**TASK TO COMPLETE:** Below are several records. Retype exactly those lines running from the one with "The image size is (1024, 662)." through the one with "Task: Open the run options dropdown arrow", end lines included, and no others.

**TASK INPUTS:**

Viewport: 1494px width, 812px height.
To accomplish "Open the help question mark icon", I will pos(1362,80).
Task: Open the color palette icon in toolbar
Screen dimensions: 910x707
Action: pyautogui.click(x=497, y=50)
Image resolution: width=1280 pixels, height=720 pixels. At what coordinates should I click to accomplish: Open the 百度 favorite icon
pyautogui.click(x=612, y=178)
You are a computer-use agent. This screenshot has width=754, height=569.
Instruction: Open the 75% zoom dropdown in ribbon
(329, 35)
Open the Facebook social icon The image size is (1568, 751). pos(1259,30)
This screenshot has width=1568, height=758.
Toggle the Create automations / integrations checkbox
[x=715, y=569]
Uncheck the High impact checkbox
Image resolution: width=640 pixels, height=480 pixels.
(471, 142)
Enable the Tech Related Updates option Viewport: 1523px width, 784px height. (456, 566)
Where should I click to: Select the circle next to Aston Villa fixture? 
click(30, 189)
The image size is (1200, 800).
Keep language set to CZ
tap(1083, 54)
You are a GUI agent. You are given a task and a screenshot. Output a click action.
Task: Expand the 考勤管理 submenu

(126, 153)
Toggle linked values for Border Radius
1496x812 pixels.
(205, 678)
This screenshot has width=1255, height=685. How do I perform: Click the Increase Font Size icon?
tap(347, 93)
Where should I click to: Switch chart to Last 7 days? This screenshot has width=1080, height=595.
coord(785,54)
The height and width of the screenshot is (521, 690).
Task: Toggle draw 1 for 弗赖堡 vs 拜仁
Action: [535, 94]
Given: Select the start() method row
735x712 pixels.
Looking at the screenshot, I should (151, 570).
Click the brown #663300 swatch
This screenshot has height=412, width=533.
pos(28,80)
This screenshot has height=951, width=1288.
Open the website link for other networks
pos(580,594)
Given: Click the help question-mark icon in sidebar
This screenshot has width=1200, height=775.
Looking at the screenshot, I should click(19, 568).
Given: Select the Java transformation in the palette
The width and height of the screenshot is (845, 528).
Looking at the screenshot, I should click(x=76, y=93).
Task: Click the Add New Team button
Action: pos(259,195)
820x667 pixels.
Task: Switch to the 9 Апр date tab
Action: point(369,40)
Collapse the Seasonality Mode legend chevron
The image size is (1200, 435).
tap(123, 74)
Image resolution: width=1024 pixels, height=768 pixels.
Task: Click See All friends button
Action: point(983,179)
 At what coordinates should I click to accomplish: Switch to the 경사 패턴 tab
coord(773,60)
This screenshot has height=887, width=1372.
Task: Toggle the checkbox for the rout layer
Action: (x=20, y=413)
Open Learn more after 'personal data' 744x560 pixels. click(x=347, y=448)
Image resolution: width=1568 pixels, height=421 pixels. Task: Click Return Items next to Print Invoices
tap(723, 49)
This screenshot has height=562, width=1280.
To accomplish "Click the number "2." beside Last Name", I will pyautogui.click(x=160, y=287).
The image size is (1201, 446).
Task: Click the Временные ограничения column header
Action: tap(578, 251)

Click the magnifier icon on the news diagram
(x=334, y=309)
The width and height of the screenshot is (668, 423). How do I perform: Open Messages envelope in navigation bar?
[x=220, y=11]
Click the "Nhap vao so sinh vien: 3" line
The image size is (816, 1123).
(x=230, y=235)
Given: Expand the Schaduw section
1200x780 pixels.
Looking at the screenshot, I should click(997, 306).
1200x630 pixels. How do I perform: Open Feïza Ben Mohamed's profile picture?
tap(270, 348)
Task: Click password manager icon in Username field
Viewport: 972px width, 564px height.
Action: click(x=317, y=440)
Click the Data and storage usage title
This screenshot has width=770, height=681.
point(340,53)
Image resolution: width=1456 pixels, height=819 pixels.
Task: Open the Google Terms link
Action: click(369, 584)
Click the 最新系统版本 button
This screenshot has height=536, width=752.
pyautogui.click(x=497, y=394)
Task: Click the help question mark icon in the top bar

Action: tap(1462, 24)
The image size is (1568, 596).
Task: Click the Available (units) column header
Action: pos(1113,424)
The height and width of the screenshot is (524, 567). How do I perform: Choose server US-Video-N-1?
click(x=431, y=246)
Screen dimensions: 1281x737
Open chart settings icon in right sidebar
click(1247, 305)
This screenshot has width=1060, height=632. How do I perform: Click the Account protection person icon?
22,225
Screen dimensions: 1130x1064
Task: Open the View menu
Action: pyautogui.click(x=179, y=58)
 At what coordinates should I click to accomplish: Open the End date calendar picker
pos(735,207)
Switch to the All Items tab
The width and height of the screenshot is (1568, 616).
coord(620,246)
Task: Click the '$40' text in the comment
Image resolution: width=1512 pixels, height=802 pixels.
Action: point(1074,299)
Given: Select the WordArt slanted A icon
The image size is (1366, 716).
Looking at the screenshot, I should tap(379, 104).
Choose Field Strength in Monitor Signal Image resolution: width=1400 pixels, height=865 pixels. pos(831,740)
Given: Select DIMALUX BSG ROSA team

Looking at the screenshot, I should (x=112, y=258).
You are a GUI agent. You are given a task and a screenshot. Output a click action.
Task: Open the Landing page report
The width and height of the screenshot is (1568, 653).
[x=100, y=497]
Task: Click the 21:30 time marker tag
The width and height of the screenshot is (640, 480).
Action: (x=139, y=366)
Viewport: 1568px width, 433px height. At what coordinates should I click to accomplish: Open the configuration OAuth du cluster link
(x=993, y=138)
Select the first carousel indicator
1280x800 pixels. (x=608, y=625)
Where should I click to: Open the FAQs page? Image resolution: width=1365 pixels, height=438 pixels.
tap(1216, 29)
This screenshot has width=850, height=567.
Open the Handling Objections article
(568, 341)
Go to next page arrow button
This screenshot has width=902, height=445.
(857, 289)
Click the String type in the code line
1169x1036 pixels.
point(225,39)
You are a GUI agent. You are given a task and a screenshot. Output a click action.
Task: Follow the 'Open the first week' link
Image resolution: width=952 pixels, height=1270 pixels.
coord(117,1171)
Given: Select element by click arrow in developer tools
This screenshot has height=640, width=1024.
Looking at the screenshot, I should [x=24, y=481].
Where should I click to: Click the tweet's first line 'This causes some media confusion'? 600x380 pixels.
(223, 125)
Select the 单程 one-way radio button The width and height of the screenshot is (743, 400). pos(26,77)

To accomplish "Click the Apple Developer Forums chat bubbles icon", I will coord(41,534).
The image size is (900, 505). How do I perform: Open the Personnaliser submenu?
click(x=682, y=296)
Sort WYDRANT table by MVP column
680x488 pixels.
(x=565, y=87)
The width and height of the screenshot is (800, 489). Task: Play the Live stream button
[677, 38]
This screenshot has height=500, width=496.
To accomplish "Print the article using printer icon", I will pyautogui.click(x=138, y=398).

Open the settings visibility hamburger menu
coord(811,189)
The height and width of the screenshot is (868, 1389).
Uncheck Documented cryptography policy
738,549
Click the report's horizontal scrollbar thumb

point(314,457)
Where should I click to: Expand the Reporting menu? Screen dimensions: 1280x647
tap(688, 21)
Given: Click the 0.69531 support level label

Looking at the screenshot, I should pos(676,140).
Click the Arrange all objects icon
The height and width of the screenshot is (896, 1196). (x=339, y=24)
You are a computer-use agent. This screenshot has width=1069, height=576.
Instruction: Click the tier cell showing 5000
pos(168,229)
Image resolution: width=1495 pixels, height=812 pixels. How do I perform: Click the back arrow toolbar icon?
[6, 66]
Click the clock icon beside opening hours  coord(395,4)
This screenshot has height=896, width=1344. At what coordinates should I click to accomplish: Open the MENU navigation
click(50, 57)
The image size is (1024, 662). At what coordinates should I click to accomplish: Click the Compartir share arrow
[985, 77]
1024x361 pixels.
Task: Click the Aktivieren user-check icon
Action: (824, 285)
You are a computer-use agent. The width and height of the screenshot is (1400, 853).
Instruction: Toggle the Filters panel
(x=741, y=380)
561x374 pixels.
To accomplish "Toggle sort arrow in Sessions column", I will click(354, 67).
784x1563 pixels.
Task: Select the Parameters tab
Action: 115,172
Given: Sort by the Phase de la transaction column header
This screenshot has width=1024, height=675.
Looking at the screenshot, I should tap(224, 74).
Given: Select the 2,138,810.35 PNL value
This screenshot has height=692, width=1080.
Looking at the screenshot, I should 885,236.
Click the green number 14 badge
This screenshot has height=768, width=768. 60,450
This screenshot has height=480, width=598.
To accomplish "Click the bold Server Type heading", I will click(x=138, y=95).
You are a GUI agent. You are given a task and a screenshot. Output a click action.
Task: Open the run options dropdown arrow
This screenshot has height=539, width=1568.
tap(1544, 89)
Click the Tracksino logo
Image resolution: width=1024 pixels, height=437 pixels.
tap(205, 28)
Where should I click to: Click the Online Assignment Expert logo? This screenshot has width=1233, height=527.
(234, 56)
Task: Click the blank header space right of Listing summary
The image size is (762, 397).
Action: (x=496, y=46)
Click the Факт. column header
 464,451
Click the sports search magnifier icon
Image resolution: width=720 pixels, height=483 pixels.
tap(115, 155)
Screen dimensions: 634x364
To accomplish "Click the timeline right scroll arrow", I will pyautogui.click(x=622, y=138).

**RESPONSE BOX:**
The image size is (1024, 662). At what coordinates should I click to accomplish: Click the Compartir share arrow
[985, 77]
1024x361 pixels.
Task: Click the Aktivieren user-check icon
Action: (824, 285)
You are a computer-use agent. The width and height of the screenshot is (1400, 853).
Instruction: Toggle the Filters panel
(x=741, y=380)
561x374 pixels.
To accomplish "Toggle sort arrow in Sessions column", I will click(354, 67).
784x1563 pixels.
Task: Select the Parameters tab
Action: 115,172
Given: Sort by the Phase de la transaction column header
This screenshot has width=1024, height=675.
Looking at the screenshot, I should tap(224, 74).
Given: Select the 2,138,810.35 PNL value
This screenshot has height=692, width=1080.
Looking at the screenshot, I should 885,236.
Click the green number 14 badge
This screenshot has height=768, width=768. 60,450
This screenshot has height=480, width=598.
To accomplish "Click the bold Server Type heading", I will click(x=138, y=95).
You are a GUI agent. You are given a task and a screenshot. Output a click action.
Task: Open the run options dropdown arrow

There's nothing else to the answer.